Journal of Political Risk, Vol. 7, No. 3, March 2019

Commodore Anil Jai Singh

IN (Retd)

The photograph depicts Indian naval soldiers be led in a tour by a US counterpart. They are all photographed inside what appears to be the naval cockpit.

Members of the Indian navy conduct a tour of Indian Naval Station Hansa to crew members of Arleigh Burke-class guided-missile destroyer USS O’Kane (DDG 77) during a port visit in Goa. Source: U.S. 7th Fleet via Wikimedia Commons.

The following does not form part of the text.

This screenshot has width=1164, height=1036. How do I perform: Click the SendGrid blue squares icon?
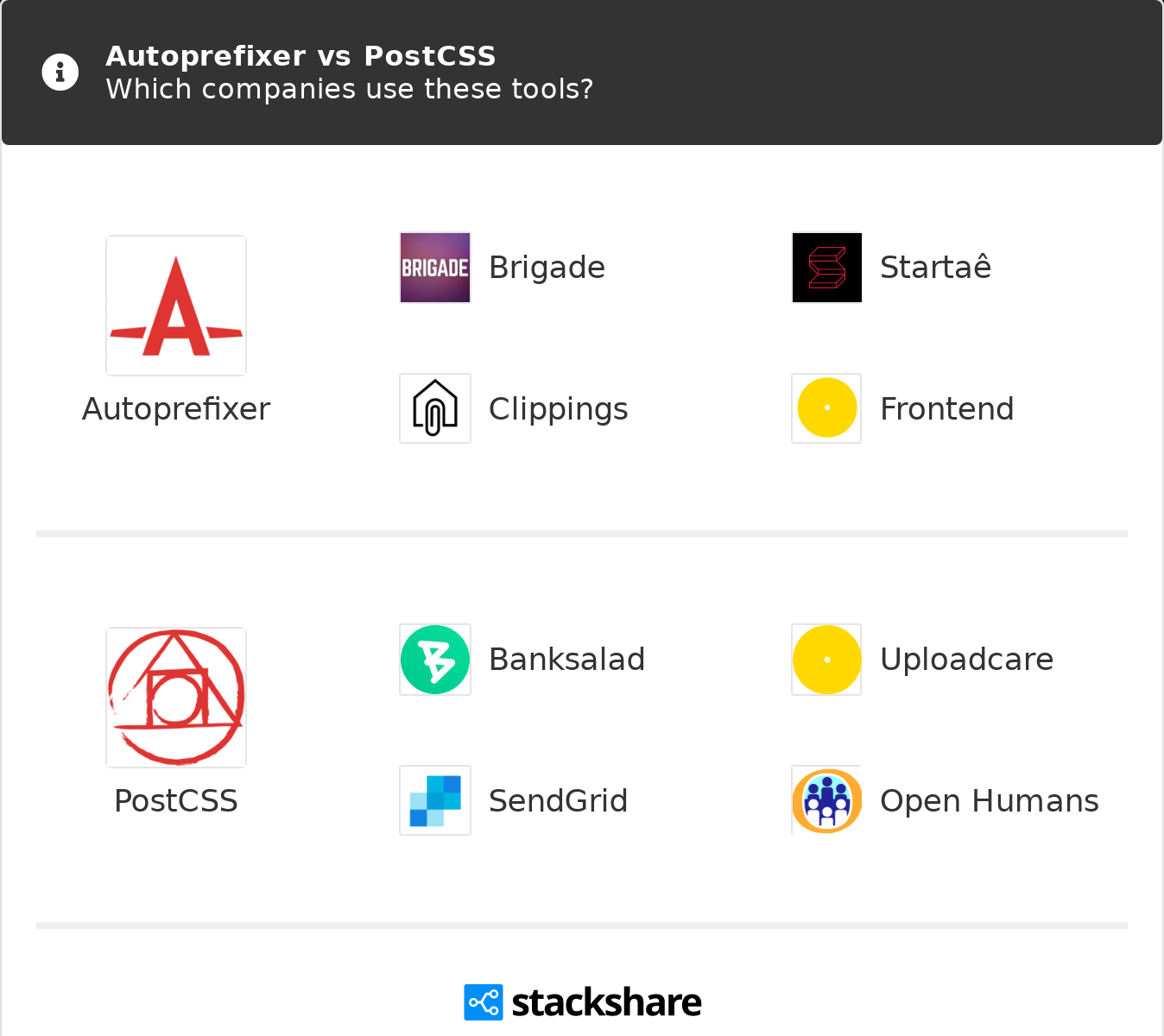tap(435, 800)

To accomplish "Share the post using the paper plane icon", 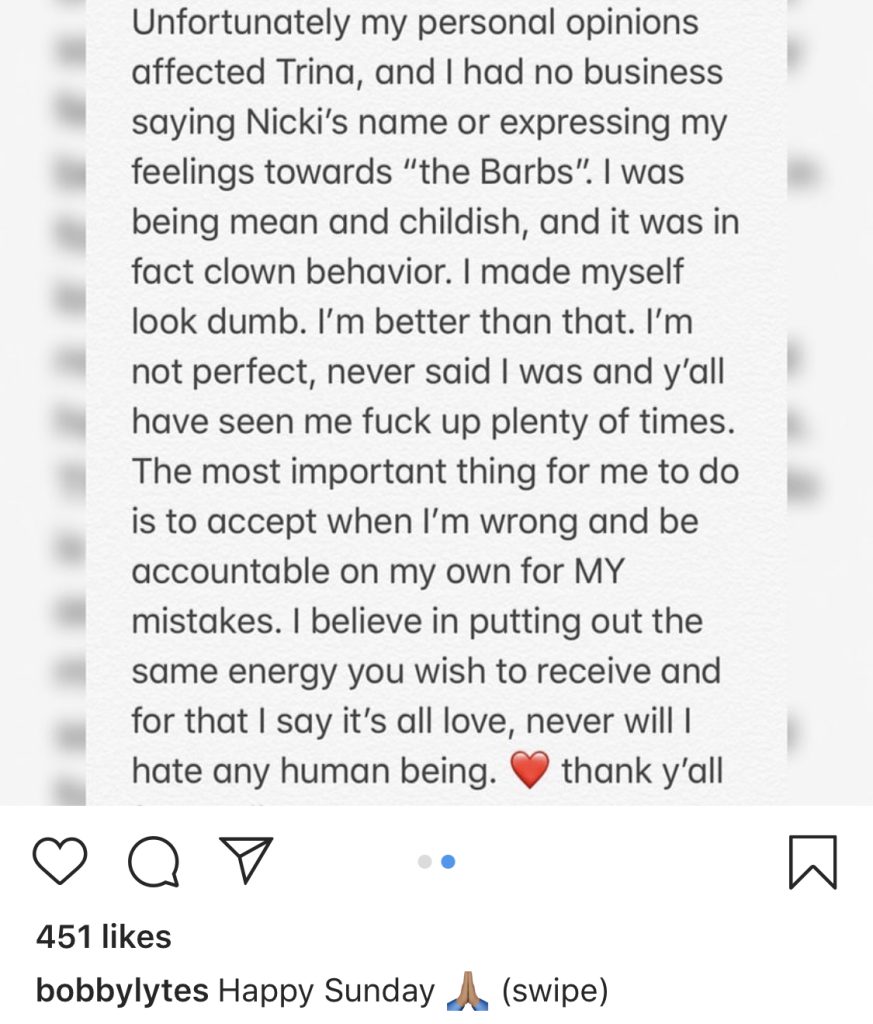I will pyautogui.click(x=246, y=860).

The recent statement by the Commander-in Chief of the US Indo-Pacific Command Admiral Phil Davidson at a press conference in Singapore that the ‘Quad’ or the Quadrilateral Security Dialogue between the USA, Australia, India and Japan may need to be shelved was met with a mixed reaction in the regional maritime security discourse. However, this was not a fatalistic view but rather a tacit acknowledgement of the divergent views amongst the Quad partners on certain fundamental issues. He made this statement based on his discussions with Admiral Sunil Lanba, the Chief of the Indian Navy at the recent Raisina Dialogue in New Delhi where Admiral Lanba said that there was not an immediate potential for the Quad.

The idea of a Quad was first articulated by the Japanese Prime Minister Shinzo Abe during the East Asia Summit in 2007; in the same year he spoke of the confluence of the two oceans – the Indian and the Pacific- and introduced the term Indo-Pacific during an address to the Indian Parliament. The first attempt to shape the Quad was the decision to enhance Exercise Malabar — the annual bilateral Indo-US naval exercise into a quadrilateral construct. However, China understandably expressed strong reservations about this as an anti-China initiative. Australia succumbed but a trilateral exercise was nevertheless held between the US, Japan and India.  For the next decade, while the Quad was spoken of periodically at various fora, very little was actually happening on the ground to give it concrete shape.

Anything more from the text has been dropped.